LDAXR (Rarg0), Rout
ADD Rarg1, Rout
STLXR Rout, (Rarg0), Rtmp
CBNZ Rtmp, -3(PC)
But with ARMv8.1, only 1 instruction is needed to implement it, as shown below:
LDADDA (Rarg0), Rtmp, Rout
So we are considering to support these new instructions introduced by ARMv8.1 for better performance and scalability. Generally, there are 2 solutions:
Solution 1: add variant, just like variants of GOARCH="arm". We can reuse GoArm (https://github.com/golang/go/wiki/GoArm) or add a new one for specifying CPU variant at compilation-time.
Solution 2: dynamic feature detection, just like what have done for some optional feature (such as CRC) of ARMv8.0. The feature detection happens when atomic package is imported.
Obviously, solution 1 has better performance since the variant selection happens at static compilation-time and compiler (gc) can inline the instruction into its caller. But it may result in other problems. E.g OCI (open container initiative) refers architectures and variants supported by Golang and adding more variants for arm64 may result in fragmentation on container images.
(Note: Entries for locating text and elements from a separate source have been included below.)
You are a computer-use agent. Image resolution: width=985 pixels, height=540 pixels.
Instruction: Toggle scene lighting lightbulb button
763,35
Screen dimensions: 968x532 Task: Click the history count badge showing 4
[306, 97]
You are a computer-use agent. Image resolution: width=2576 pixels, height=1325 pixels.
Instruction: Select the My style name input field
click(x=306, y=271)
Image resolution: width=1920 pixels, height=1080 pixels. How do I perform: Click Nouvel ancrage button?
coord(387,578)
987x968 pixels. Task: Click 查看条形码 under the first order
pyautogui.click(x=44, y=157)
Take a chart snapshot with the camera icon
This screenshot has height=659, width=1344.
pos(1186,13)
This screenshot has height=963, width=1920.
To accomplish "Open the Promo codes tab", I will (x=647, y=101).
Solution 2 doesn't have fragmentation problem and user just needs to build one binary for both ARMv8.0 and ARMv8.1 CPU. But it can't exploit the best performance since additional instructions (something like C function pointer) are needed to choose the right implementation at run-time and the overhead should be nontrivial. There can even be performance regression for ARMv8.0 CPU due to the additional overhead incurred by dynamic feature detection.
Any other solution to void fragmentation and achieve best performance? If no, which one is more suitable to be implemented?